Alors, pour tout vous dire, j'essaie. Cela varie suivant les jours, certaines fois, je suis incapable ne serait-ce que d'aller chercher mon courrier dans la boite aux lettre, d'autres je suis capable de prendre le bus et d'aller à mes rendez-vous. Mais ça reste très difficile. Je n'ai pas trouvé de solutions à part de petites techniques qui me font moins stresser. J'essaie de regrouper mes sorties, de les rendre efficaces, genre je m'arrange pour avoir à sortir la poubelle qu'au moment où je sort. S'il y a des choses que je veux faire, des boutiques en particulier, j'attends de passer dans le coin et de tout faire d'un coup.
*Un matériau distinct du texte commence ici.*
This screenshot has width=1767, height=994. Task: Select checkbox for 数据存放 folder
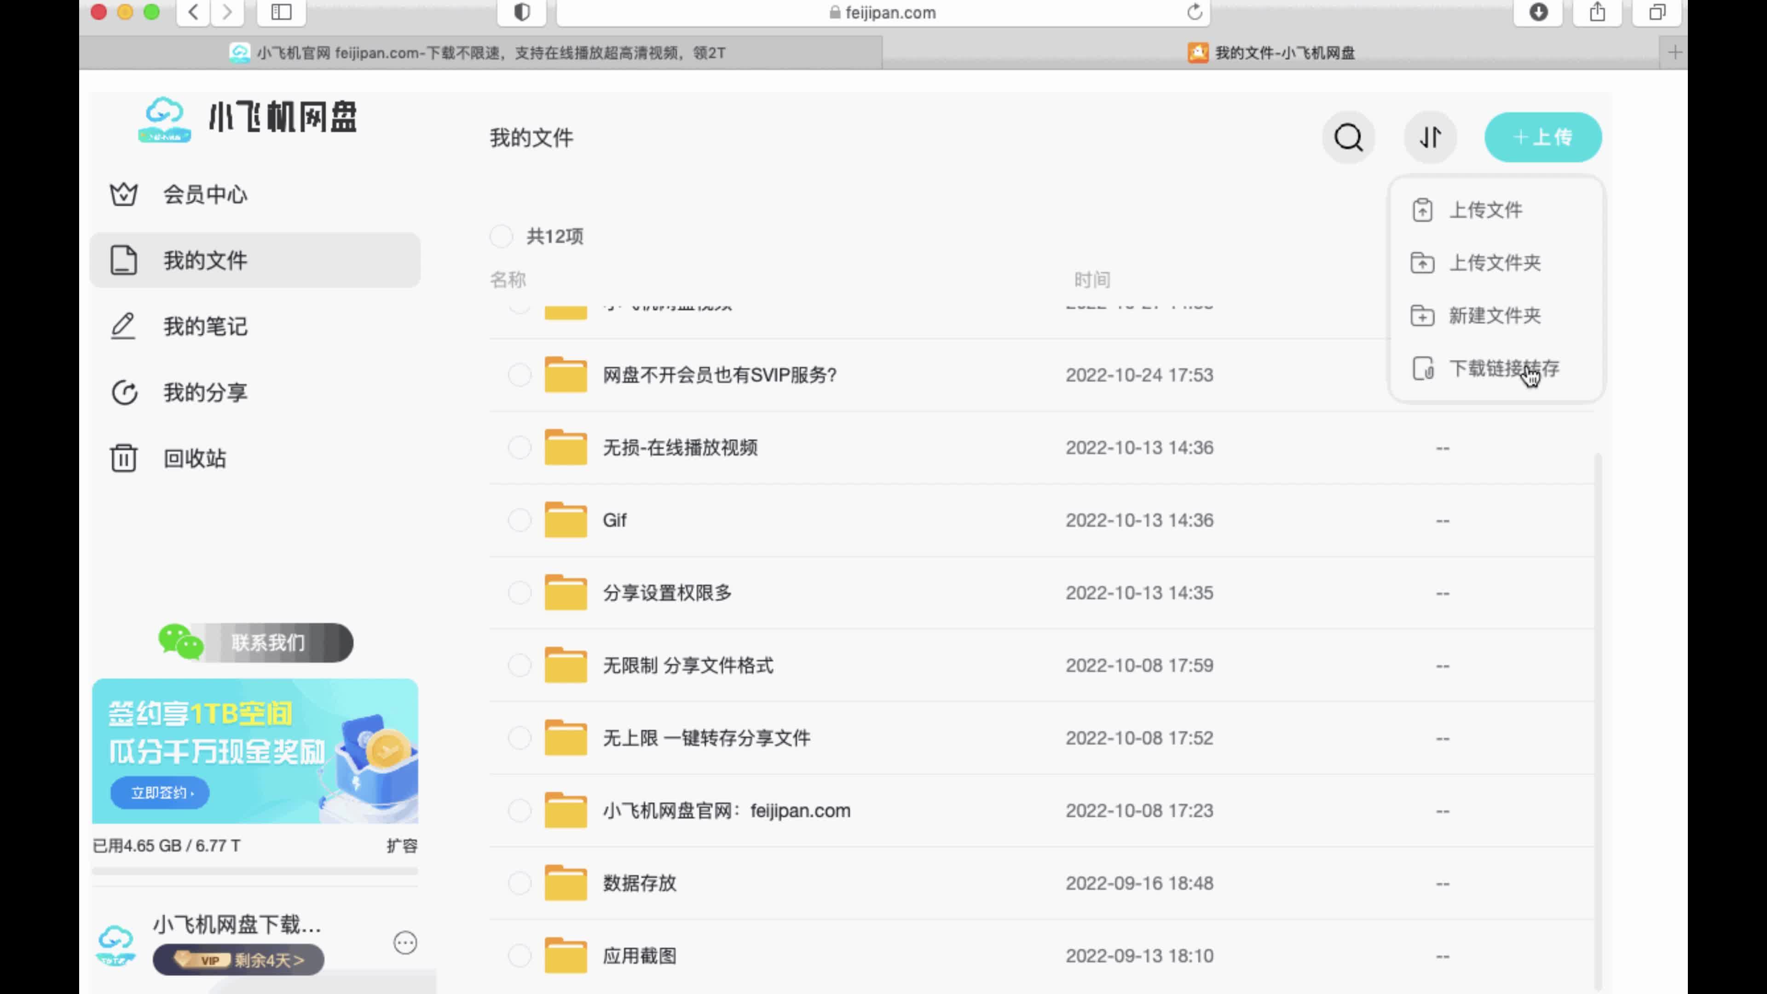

Et je prends toujours les mêmes chemins pour aller là ou j'ai besoin. Il y a des fois où ça ne suffit pas, ou je reporte. J'essaie d'être indulgente avec moi-même mais c'est difficile. Toujours est-il que je culpabilise beaucoup de cette situation. Je ne parviens pas à me faire violence sous peine de me déclencher des crises d'angoisses et de saper toute l'énergie que j'ai réussi à accumuler pour sauter le pas.

Je suis consciente que ça sonne ridicule, que beaucoup d'entre vous ont du mal à se représenter la chose. Mais c'est mon quotidien. Me demander si je me sens capable d'aller chercher mon courrier. De me demander comment je vais faire pour aller chez le coiffeur, où pour aller faire des devis dans les autos-écoles. Si vous avez des solutions, des astuces, je prends. En attendant, j'essaie de me rappeler que rien est dramatique, que j'ai le droit d'avoir des difficultés et que je fais ce que je peux. Un pas après l'autre. C'est comme ça qu'on apprends à marcher non?